Sicuramente l’Albania detiene la sua responsabilità nell’abbandono della propria terra dagli albanesi stessi.
Il celeberrimo scrittore albanese, Ismail Kadare ha offerto un’esaustiva spiegazione sul perché dell’abbandono del proprio paese da parte degli albanesi e gli obblighi da adempiere da parte dello Stato albanese per impedire che ciò avvenga.
Kadare ha rilasciato un’intervista alla giornalista albanese, Rudina Xhunga a Gerusalemme, da cui come incipit, estrapoliamo un passaggio, dove lo scrittore effettua il parallelismo tra Albania ed un piccolo paese come Israele, che non chiude mai gli occhi per i propri cittadini ed è sempre vigile sugli israeliani ovunque essi siano. Stesso approccio deve riservare anche Tirana agli albanesi ovunque loro si trovino.
Kadare, in seguito dell’intervista, si pronuncia:
“I popoli non vivono di filosofie o di idee che inducono a calcoli “cosa mi intrattiene in questo paese o cosa invece, no.” L’insediamento dell’essere umano è naturale, è così che sono nate le civiltà.
Civiltà significa “insediamento”, agli albori sono esistite delle ondate contro cui la gente si è imbattuta; il nomadismo, vale a dire coloro in continuo movimento e senza intenzione di fermarsi in un determinato luogo e coloro che all’improvviso si facevano guidare dall’idea di fermarsi invece in un luogo per vivere e non spostarsi più.
◇ ◇ ◇ ◇
#### [Esercizio scritto 1]
Puoi ricopiare parola per parola le voci che vanno dalla riga contenente "Where should I click to: Click the taskbar" fino alla riga contenente "click(621, 399)", entrambe incluse?

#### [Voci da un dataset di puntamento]
◇ ◇ ◇ ◇
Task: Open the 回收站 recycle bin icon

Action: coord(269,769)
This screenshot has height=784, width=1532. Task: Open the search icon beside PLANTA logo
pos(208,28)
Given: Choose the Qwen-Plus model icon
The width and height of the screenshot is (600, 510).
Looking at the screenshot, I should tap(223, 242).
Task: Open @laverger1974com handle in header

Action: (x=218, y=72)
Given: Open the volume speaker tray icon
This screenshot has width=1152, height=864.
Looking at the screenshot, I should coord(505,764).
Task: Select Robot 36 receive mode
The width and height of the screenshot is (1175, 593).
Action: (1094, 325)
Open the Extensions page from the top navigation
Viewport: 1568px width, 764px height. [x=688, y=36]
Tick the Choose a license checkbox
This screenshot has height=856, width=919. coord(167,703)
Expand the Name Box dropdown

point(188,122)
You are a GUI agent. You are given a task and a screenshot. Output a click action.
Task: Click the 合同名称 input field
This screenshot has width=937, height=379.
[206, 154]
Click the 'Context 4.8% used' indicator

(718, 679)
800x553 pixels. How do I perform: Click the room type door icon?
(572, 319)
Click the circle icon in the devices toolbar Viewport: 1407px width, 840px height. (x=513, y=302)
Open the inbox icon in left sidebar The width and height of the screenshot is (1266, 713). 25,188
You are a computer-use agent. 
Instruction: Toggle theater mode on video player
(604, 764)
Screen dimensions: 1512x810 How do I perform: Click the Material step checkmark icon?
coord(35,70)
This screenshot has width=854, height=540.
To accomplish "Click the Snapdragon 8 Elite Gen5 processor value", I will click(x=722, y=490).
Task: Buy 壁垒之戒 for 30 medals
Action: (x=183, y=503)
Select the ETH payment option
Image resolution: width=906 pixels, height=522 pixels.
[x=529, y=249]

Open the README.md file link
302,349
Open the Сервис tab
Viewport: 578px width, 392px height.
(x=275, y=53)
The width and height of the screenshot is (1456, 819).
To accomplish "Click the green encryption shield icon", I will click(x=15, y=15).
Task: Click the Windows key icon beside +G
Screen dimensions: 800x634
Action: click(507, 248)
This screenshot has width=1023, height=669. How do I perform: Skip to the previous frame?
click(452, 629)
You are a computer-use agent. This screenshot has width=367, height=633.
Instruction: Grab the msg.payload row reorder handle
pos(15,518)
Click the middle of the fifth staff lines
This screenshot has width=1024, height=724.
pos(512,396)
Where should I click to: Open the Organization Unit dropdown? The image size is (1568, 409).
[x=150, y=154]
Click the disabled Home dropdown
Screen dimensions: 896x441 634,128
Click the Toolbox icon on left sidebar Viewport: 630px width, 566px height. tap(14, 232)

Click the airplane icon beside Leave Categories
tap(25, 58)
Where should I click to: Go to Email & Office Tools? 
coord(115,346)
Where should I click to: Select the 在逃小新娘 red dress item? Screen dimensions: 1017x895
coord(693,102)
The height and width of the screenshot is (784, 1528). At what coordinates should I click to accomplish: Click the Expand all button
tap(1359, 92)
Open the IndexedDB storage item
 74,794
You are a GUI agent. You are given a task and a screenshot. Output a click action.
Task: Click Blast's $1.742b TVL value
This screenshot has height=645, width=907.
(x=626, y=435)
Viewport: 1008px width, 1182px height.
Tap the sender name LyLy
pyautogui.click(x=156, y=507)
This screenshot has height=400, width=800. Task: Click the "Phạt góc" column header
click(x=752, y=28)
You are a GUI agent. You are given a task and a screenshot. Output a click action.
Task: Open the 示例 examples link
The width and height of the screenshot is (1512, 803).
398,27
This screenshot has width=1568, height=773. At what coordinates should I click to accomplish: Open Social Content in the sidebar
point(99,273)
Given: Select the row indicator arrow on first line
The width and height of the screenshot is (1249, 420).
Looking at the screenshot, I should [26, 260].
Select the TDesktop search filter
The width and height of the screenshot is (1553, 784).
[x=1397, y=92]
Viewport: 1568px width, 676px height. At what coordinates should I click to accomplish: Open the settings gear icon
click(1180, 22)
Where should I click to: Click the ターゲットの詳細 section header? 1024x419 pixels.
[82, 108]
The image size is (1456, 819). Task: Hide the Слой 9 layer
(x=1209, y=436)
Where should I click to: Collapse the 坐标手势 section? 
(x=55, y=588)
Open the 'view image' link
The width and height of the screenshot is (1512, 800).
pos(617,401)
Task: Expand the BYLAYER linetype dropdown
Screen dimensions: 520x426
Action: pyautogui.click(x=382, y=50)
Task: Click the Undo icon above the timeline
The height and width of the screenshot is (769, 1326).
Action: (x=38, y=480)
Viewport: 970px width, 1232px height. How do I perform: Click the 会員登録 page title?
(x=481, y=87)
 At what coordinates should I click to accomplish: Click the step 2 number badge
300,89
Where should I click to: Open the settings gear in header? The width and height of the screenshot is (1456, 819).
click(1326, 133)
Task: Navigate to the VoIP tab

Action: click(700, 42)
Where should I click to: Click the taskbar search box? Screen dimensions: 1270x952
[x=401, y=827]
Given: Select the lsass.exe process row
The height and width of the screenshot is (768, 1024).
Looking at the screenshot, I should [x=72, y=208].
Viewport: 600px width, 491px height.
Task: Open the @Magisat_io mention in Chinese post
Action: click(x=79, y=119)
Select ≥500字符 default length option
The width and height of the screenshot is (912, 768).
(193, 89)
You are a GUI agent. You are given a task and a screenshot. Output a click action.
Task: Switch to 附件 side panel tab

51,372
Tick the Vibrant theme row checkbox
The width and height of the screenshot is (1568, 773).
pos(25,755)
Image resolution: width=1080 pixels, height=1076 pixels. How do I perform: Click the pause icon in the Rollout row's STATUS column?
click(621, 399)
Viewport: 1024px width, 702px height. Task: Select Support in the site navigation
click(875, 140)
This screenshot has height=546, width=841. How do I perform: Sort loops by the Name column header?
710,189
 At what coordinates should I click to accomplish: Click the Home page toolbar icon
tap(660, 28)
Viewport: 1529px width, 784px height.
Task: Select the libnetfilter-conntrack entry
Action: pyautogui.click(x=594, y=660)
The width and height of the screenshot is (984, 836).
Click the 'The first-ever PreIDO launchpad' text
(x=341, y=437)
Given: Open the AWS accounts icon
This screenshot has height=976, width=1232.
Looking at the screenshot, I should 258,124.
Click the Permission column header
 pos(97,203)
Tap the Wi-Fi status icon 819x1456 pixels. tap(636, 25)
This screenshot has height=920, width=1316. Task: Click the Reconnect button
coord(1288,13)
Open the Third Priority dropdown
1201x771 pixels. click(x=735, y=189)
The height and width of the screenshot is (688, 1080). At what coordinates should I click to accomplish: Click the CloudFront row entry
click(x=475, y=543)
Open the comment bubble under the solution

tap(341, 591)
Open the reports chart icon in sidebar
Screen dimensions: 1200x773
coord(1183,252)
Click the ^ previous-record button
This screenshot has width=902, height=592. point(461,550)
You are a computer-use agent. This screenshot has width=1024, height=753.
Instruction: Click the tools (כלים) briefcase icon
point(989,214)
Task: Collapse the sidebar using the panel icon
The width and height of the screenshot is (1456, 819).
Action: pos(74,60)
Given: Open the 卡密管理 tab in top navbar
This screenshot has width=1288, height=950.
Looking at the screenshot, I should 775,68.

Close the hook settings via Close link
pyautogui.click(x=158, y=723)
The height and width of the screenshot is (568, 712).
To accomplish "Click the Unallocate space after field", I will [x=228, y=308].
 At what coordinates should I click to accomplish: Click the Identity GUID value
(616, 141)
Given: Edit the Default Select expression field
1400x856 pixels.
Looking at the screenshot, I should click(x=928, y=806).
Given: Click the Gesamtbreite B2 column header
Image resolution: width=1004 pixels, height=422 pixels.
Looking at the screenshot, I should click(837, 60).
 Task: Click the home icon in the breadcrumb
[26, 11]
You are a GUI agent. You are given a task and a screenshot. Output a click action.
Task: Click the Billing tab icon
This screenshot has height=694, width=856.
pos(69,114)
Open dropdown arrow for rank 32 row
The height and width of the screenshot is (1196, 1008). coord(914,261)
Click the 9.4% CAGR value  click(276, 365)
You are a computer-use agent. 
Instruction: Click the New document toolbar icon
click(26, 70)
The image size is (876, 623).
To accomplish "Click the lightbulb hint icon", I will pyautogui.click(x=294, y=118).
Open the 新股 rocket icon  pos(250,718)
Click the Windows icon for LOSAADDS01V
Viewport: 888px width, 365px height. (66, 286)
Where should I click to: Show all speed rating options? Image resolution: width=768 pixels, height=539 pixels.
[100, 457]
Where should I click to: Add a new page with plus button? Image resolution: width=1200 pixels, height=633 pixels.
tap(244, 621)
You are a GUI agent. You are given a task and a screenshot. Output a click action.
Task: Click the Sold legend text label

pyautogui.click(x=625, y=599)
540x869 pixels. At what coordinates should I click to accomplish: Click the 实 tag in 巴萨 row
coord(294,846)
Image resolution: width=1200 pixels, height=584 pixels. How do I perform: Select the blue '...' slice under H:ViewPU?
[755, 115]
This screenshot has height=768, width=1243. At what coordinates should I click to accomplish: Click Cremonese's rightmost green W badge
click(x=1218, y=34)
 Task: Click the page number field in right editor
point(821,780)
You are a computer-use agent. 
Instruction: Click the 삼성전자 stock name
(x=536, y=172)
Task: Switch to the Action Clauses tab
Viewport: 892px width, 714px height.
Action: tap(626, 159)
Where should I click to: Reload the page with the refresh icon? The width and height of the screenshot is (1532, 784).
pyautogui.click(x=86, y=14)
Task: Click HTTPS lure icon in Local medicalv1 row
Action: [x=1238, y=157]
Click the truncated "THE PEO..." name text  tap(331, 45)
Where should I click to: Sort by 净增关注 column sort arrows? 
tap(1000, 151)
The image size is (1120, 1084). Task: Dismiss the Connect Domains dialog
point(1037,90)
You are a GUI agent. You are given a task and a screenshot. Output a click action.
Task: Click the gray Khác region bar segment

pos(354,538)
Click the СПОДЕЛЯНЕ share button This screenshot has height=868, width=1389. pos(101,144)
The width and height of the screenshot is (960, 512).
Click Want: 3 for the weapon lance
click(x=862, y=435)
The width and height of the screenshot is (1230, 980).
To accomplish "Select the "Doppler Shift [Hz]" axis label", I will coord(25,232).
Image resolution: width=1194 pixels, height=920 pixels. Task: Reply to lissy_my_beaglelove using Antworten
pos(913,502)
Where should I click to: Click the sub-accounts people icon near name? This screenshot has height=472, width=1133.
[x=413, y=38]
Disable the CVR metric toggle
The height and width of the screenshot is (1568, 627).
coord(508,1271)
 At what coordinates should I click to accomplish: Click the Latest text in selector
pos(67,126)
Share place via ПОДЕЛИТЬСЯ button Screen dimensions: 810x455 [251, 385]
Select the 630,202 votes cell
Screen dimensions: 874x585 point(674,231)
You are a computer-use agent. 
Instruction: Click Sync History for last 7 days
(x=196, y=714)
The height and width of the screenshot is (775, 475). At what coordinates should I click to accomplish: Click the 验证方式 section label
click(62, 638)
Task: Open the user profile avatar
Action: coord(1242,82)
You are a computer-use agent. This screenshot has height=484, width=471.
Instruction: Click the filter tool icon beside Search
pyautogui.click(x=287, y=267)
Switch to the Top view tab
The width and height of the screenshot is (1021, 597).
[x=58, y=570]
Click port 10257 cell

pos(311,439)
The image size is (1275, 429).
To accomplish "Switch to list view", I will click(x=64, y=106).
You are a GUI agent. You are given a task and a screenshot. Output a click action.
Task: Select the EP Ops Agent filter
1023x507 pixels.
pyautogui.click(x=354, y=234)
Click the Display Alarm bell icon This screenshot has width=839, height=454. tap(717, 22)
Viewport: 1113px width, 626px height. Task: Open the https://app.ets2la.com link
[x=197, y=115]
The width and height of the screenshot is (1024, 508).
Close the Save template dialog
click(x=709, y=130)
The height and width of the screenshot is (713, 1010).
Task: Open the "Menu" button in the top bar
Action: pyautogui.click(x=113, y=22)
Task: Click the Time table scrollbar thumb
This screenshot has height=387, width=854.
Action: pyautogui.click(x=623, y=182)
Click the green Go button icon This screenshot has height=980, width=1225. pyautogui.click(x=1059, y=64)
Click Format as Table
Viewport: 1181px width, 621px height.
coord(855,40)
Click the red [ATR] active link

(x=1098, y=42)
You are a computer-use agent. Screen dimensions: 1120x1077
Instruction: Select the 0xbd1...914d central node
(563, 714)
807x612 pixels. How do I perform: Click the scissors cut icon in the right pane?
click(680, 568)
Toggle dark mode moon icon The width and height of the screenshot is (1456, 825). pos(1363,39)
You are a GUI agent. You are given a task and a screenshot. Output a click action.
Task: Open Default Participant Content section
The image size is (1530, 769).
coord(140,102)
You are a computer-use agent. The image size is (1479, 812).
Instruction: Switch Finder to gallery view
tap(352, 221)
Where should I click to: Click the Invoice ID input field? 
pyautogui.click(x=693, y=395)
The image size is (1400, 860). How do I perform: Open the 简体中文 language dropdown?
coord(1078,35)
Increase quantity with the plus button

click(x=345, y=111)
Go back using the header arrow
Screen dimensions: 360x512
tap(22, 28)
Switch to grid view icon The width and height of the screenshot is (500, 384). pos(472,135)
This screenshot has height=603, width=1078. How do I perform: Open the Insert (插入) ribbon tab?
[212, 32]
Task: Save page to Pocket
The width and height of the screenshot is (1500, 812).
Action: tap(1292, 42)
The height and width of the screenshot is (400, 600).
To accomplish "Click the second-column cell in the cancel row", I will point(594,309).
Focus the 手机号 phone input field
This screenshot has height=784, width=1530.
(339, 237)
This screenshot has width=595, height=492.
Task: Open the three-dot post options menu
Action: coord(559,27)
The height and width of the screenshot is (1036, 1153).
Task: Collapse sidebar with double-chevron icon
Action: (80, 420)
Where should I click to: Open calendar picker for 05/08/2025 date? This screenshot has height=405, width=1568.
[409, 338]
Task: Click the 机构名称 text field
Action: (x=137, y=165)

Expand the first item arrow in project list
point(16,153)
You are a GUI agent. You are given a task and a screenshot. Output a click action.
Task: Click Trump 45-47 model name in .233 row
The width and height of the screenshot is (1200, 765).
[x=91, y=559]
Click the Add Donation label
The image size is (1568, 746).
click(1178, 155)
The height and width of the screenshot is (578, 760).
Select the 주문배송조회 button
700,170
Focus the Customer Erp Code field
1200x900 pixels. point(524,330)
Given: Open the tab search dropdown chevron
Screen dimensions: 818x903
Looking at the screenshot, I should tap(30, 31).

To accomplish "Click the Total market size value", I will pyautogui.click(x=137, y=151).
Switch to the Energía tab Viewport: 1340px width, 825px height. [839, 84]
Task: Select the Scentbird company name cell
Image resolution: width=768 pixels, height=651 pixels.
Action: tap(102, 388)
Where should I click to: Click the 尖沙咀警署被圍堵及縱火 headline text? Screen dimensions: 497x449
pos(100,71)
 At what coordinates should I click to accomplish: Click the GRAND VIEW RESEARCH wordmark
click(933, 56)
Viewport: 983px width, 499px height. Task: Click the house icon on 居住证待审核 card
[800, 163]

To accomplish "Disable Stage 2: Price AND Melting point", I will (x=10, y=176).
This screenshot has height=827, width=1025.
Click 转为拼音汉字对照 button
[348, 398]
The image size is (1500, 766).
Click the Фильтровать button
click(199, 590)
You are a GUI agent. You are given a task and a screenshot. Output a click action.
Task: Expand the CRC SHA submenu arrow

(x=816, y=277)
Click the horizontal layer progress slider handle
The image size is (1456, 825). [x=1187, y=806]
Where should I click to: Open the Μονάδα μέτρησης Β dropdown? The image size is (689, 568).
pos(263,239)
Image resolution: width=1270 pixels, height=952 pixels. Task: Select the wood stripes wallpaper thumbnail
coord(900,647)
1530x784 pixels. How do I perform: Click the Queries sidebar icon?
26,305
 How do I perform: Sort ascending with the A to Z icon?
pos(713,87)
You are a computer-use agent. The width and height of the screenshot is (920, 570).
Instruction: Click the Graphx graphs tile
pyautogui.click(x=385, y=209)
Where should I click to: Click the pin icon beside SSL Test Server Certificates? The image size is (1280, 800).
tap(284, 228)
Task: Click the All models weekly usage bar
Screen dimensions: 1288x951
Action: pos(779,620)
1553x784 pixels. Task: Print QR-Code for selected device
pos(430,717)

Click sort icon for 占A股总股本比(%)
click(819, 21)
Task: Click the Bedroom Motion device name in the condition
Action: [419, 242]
◇ ◇ ◇ ◇
#### [Esercizio scritto 2]
Come riassumeresti in forma di elenco il paragrafo dell'estratto che inizia con "Kadare ha rilasciato un'intervista", conservandone i fatti principali?

#### [Risposta finale 1]
Where should I click to: Click the taskbar search box? Screen dimensions: 1270x952
[x=401, y=827]
Given: Select the lsass.exe process row
The height and width of the screenshot is (768, 1024).
Looking at the screenshot, I should [x=72, y=208].
Viewport: 600px width, 491px height.
Task: Open the @Magisat_io mention in Chinese post
Action: click(x=79, y=119)
Select ≥500字符 default length option
The width and height of the screenshot is (912, 768).
(193, 89)
You are a GUI agent. You are given a task and a screenshot. Output a click action.
Task: Switch to 附件 side panel tab

51,372
Tick the Vibrant theme row checkbox
The width and height of the screenshot is (1568, 773).
pos(25,755)
Image resolution: width=1080 pixels, height=1076 pixels. How do I perform: Click the pause icon in the Rollout row's STATUS column?
click(621, 399)

#### [Risposta finale 2]
- Kadare ha rilasciato un'intervista alla giornalista albanese Rudina Xhunga a Gerusalemme.
- Come incipit se ne riporta un passaggio in cui lo scrittore fa un parallelismo tra l'Albania e Israele.
- Israele è un piccolo paese che non chiude mai gli occhi sui propri cittadini ed è sempre vigile sugli israeliani, ovunque si trovino.
- Tirana deve riservare lo stesso approccio agli albanesi, ovunque si trovino.